4.2. Data preparation: loading and basic transformation


File names as arguments

For most functions or objects, it is not necessary to explicitely load the data. Indeed, most of nilearn functions can take file names as arguments:

>>> from nilearn import image
>>> smoothed_img = image.smooth_img('/home/user/t_map001.nii')

Nilearn can operate on either filenames, or NiftiImage objects, which are in-memory representation of the nifti files. We often use as a shorthand the term ‘niimg’ to denote either a filename or a NiftiImage object. In the example above, the function smooth_img returns a NiftiImage object, which can then be readily passed to any other nilearn function that accept niimg arguments.


4.2.1. The concept of “masker” objects

In any analysis, the first step is to load the data. Often, for statistical analysis, it is convenient to apply some basic transformations and to turn the data in a 2D (samples x features) matrix, where the samples could be different time points, and the features different voxels or different ROIs.

niimgs arrays

“masker” objects (found in modules nilearn.input_data) are there to make these operations easy.

The philosophy underlying these classes is similar to scikit-learn‘s transformers. Objects are initialized with some parameters proper to the transformation (unrelated to the data), then the fit() method should be called, possibly specifying some data-related information (such as number of images to process), to perform some initial computation (e.g. fitting a mask based on the data). Then transform() can be called, with the data as argument, to perform some computation on data themselves (e.g. extracting timeseries from images).

Note that the masker objects may not cover all the image transformations for specific tasks. Users who want to make some specific processing may have to call low-level functions (see e.g. nilearn.signal, nilearn.masking.)

4.2.2. NiftiMasker: loading, masking and filtering

This section describes how to use the NiftiMasker class in more details than the previous description. NiftiMasker is a powerful tool to load images and extract voxel signals in the area defined by the mask. It is designed to apply some basic preprocessing steps by default with commonly used default parameters. But it is very important to look at your data to see the effects of the preprocessings and validate them.

In addition, NiftiMasker is a scikit-learn compliant transformer so that you can directly plug it into a scikit-learn pipeline.

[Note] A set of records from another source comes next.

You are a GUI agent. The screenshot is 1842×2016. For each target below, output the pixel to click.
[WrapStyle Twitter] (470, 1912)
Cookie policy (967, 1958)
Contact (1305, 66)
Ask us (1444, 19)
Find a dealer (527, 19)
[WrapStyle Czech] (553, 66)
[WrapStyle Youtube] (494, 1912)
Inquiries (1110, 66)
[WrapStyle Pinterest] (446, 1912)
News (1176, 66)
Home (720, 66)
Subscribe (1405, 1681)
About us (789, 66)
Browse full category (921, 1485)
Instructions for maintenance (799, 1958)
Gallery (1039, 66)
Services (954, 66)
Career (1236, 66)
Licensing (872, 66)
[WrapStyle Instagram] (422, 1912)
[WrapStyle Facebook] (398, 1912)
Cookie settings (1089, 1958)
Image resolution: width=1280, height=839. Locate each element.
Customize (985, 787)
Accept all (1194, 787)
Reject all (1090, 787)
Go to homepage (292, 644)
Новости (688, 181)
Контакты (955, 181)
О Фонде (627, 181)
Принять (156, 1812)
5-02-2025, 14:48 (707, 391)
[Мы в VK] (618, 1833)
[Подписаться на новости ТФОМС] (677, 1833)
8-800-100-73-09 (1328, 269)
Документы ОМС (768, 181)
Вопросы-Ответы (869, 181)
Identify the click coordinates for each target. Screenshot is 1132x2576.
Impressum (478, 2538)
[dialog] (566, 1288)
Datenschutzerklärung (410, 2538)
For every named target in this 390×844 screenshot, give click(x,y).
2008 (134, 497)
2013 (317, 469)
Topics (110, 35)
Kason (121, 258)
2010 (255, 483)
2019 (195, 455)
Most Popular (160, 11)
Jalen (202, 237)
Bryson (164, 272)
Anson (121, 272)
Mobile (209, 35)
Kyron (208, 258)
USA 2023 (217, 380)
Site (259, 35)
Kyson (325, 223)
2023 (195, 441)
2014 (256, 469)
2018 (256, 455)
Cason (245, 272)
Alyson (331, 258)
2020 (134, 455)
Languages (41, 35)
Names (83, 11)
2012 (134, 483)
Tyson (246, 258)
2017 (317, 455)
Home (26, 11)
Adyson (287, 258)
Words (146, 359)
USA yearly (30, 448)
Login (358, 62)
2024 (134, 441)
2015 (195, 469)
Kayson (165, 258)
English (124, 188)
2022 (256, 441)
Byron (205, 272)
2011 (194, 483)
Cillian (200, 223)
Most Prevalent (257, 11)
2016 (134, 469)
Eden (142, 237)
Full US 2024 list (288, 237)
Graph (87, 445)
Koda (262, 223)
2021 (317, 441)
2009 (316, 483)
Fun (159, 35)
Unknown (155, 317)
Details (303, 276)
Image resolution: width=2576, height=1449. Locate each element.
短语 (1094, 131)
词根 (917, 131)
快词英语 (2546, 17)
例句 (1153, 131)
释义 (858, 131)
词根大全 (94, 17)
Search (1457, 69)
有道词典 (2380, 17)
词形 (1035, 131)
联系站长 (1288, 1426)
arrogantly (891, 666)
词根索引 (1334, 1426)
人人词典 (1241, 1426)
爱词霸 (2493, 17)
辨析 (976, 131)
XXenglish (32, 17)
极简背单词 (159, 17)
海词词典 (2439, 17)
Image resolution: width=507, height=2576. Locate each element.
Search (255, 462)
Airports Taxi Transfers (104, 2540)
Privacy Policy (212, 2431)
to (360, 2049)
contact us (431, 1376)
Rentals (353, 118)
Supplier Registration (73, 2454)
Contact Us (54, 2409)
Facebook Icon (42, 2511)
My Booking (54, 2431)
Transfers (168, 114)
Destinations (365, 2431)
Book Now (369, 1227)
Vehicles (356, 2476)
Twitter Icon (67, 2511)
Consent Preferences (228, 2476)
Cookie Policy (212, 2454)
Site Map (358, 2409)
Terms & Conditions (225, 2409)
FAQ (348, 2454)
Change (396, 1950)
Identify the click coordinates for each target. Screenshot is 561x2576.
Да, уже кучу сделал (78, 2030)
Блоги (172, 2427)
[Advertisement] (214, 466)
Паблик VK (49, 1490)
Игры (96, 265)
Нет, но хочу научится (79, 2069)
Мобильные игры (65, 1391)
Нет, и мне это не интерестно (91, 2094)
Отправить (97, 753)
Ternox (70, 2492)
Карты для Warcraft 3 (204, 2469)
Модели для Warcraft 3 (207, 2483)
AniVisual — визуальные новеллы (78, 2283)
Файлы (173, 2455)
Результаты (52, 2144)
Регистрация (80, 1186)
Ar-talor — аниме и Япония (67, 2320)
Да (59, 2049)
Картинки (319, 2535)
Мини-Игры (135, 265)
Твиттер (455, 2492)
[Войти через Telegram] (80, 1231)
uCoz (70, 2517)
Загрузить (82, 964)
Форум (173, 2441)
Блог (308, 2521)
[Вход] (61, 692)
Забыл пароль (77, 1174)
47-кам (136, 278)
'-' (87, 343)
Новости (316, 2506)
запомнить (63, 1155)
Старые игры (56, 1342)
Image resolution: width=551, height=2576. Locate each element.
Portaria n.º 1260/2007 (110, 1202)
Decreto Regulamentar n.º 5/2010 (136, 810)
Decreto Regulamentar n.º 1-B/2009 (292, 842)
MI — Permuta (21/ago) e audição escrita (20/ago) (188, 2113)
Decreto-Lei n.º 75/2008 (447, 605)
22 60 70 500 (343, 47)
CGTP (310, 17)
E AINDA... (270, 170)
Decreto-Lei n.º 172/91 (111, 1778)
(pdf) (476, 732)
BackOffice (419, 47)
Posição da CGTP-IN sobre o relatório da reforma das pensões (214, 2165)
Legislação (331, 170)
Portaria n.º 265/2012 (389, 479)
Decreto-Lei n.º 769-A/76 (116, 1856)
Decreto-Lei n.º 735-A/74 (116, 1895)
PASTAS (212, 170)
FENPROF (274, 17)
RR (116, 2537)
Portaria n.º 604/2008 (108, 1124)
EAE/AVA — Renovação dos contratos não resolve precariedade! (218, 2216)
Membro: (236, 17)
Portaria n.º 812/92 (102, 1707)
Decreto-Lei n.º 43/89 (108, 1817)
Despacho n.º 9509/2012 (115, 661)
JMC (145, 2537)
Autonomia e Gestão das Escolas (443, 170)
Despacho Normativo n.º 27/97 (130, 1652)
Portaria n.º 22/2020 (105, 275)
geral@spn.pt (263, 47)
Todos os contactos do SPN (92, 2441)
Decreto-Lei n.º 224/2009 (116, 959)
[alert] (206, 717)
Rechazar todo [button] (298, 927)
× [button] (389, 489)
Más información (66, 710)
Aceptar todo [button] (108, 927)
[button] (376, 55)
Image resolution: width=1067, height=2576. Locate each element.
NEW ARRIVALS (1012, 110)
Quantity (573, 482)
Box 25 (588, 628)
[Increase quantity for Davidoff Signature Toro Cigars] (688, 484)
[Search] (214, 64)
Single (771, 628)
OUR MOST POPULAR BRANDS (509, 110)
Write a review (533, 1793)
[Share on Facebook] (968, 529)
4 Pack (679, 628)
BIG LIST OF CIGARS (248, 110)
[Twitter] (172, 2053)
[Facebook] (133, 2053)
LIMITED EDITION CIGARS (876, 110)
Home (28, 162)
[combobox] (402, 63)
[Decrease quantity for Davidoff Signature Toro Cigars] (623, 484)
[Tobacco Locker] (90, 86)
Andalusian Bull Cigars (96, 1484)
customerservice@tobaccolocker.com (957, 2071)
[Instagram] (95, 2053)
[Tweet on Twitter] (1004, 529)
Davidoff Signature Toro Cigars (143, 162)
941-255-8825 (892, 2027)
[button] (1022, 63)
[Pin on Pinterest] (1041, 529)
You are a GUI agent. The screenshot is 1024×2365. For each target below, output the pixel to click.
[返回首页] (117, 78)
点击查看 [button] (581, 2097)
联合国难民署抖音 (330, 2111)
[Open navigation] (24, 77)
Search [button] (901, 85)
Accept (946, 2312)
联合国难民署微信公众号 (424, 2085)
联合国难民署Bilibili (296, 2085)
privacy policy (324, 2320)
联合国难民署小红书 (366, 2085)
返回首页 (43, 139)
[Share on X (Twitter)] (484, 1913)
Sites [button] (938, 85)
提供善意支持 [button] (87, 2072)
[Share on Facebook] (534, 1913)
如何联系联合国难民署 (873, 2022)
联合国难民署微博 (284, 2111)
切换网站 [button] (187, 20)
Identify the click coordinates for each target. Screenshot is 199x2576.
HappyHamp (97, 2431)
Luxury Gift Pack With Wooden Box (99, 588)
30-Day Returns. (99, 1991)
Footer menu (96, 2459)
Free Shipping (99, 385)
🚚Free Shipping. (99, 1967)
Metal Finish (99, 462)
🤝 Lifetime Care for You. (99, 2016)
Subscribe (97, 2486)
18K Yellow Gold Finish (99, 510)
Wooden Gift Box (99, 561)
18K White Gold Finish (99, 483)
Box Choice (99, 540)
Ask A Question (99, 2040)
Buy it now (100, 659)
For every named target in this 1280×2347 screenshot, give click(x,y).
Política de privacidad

4.2.2.1. Custom data loading

Sometimes, some custom preprocessing of data is necessary. For instance we can restrict a dataset to the first 100 frames. Below, we load a resting-state dataset with fetch_fetch_nyu_rest(), restrict it to 100 frames and build a brand new Nifti-like object to give it to the masker. Though it is possible, there is no need to save your data in a file to pass it to a NiftiMasker. Simply use nibabel to create a Niimg in memory:

nyu_dataset = datasets.fetch_nyu_rest(n_subjects=1)
nyu_filename = nyu_dataset.func[0]
nyu_img = nibabel.load(nyu_filename)

# Restrict nyu to 100 frames to speed up computation
from nilearn.image import index_img
nyu_img = index_img(nyu_img, slice(0, 100))

4.2.2.2. Controlling how the mask is computed from the data

In the basic tutorial, we showed how the masker could compute a mask automatically, and it has done a good job. But, on some datasets, the default algorithm performs poorly. This is why it is very important to always look at how your data look like.

4.2.2.2.1. Computing the mask

Note

The full example described in this section can be found here: plot_mask_computation.py. This one can be relevant too: plot_nifti_simple.py.

If a mask is not given, NiftiMasker will try to compute one. It is very important to take a look at the generated mask, to see if it is suitable for your data and adjust parameters if it is not. See the NiftiMasker documentation for a complete list of mask computation parameters.

As an example, we will now try to build a mask based on a dataset from scratch. The Haxby dataset will be used since it provides a mask that we can use as a reference.

The first step is to generate a mask with default parameters and take a look at it.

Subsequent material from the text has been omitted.